◆ Problem
Output the data below line for line, exactly, up to and including the line where "Collapse the External Tools tree group" appears.

Data records section start

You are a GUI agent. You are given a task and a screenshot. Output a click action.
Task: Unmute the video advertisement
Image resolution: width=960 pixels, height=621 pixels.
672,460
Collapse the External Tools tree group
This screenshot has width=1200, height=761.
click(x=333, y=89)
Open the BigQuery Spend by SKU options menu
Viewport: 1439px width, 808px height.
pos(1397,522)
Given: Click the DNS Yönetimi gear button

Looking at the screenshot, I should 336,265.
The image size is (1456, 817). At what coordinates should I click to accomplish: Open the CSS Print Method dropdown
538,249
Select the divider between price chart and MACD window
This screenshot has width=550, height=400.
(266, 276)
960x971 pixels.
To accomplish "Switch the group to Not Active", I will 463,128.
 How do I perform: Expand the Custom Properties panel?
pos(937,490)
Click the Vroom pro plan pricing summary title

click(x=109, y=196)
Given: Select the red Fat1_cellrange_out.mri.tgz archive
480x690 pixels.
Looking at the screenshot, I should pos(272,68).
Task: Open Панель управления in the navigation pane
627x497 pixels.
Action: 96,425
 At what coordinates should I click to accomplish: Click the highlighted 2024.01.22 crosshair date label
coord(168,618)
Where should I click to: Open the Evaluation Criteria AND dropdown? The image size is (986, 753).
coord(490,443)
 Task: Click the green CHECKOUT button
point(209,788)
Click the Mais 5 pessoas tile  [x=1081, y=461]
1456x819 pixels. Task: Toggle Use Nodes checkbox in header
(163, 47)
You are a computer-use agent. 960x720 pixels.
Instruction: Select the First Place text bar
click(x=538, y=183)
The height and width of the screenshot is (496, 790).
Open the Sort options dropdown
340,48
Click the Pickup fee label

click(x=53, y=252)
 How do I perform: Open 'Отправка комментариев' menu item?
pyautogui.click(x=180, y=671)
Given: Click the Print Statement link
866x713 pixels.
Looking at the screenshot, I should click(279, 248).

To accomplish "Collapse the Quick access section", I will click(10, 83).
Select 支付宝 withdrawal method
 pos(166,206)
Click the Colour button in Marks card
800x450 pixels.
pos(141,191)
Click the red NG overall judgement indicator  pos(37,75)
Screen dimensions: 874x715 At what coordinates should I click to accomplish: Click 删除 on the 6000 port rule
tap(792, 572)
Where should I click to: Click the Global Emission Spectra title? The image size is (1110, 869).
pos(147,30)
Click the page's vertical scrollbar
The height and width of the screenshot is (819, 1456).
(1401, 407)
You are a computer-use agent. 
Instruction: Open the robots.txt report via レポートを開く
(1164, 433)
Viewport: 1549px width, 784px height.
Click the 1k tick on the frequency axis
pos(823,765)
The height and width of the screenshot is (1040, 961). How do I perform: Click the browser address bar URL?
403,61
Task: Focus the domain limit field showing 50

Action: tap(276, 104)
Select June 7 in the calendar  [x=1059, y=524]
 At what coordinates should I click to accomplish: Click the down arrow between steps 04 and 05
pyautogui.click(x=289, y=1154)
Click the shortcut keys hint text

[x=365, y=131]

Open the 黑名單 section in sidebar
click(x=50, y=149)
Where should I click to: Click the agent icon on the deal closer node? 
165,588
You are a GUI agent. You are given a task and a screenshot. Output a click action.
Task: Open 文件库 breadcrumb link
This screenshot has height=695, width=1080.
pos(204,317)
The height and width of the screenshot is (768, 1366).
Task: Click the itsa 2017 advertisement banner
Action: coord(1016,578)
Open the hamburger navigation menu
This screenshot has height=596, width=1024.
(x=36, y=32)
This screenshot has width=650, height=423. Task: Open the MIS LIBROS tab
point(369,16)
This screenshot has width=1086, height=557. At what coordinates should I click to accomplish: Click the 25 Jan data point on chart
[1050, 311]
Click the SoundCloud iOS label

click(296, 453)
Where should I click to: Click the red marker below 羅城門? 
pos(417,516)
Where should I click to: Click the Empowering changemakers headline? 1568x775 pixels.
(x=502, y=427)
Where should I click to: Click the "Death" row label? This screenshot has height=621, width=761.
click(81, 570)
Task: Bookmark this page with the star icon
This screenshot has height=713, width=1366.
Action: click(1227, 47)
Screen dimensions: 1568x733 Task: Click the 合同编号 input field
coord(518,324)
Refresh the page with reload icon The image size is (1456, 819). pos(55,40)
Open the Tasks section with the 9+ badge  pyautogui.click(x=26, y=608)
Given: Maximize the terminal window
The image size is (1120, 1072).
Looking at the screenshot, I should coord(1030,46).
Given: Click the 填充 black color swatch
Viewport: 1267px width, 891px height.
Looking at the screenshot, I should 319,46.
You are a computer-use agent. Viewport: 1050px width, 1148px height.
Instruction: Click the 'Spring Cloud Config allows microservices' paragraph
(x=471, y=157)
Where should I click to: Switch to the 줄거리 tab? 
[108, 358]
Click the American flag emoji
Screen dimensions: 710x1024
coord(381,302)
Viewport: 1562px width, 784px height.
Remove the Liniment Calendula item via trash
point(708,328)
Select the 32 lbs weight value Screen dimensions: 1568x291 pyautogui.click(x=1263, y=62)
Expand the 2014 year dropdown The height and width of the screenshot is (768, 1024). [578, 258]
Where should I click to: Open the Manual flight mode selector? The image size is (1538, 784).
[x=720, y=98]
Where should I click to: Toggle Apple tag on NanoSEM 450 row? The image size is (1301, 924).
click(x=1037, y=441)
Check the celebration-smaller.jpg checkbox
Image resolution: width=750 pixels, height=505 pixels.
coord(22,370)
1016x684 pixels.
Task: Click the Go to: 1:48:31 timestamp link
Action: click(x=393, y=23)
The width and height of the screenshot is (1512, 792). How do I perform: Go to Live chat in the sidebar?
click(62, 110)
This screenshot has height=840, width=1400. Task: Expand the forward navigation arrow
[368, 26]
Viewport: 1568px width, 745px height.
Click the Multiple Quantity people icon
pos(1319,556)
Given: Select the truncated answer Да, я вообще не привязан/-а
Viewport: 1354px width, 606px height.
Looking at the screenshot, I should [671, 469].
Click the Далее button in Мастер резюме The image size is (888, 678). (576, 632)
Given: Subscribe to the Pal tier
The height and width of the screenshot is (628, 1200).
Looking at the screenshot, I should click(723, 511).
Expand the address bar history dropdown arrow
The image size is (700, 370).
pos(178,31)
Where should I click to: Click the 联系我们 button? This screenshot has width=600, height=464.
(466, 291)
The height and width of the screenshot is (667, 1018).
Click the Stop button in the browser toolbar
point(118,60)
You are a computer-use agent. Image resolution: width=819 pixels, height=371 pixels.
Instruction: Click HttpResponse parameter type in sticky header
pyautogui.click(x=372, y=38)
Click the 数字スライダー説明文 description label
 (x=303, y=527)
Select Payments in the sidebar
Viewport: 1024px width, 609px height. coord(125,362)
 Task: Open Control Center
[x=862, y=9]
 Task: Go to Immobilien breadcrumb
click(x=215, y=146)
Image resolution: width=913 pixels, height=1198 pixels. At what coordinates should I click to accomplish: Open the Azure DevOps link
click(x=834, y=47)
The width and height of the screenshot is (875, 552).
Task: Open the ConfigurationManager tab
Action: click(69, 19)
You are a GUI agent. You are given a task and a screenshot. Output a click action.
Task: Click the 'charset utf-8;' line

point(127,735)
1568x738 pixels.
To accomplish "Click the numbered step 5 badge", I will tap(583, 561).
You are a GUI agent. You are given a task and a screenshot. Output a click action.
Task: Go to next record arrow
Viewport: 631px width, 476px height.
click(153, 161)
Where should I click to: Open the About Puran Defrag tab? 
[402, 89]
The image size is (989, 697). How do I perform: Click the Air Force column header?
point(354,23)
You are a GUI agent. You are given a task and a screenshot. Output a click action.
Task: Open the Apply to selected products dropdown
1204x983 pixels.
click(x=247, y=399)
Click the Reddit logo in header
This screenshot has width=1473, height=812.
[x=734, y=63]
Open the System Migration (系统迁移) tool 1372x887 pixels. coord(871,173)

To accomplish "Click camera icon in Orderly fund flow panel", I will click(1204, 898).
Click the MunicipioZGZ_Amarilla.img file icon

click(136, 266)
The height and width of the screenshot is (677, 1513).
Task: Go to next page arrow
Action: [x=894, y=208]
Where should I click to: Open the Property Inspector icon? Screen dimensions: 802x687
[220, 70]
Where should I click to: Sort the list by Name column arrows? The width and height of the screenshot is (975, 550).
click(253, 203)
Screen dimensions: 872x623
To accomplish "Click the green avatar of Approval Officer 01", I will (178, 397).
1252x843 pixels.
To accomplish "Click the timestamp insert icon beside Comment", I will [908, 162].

Data records section end

◆ Output of the task
You are a GUI agent. You are given a task and a screenshot. Output a click action.
Task: Unmute the video advertisement
Image resolution: width=960 pixels, height=621 pixels.
672,460
Collapse the External Tools tree group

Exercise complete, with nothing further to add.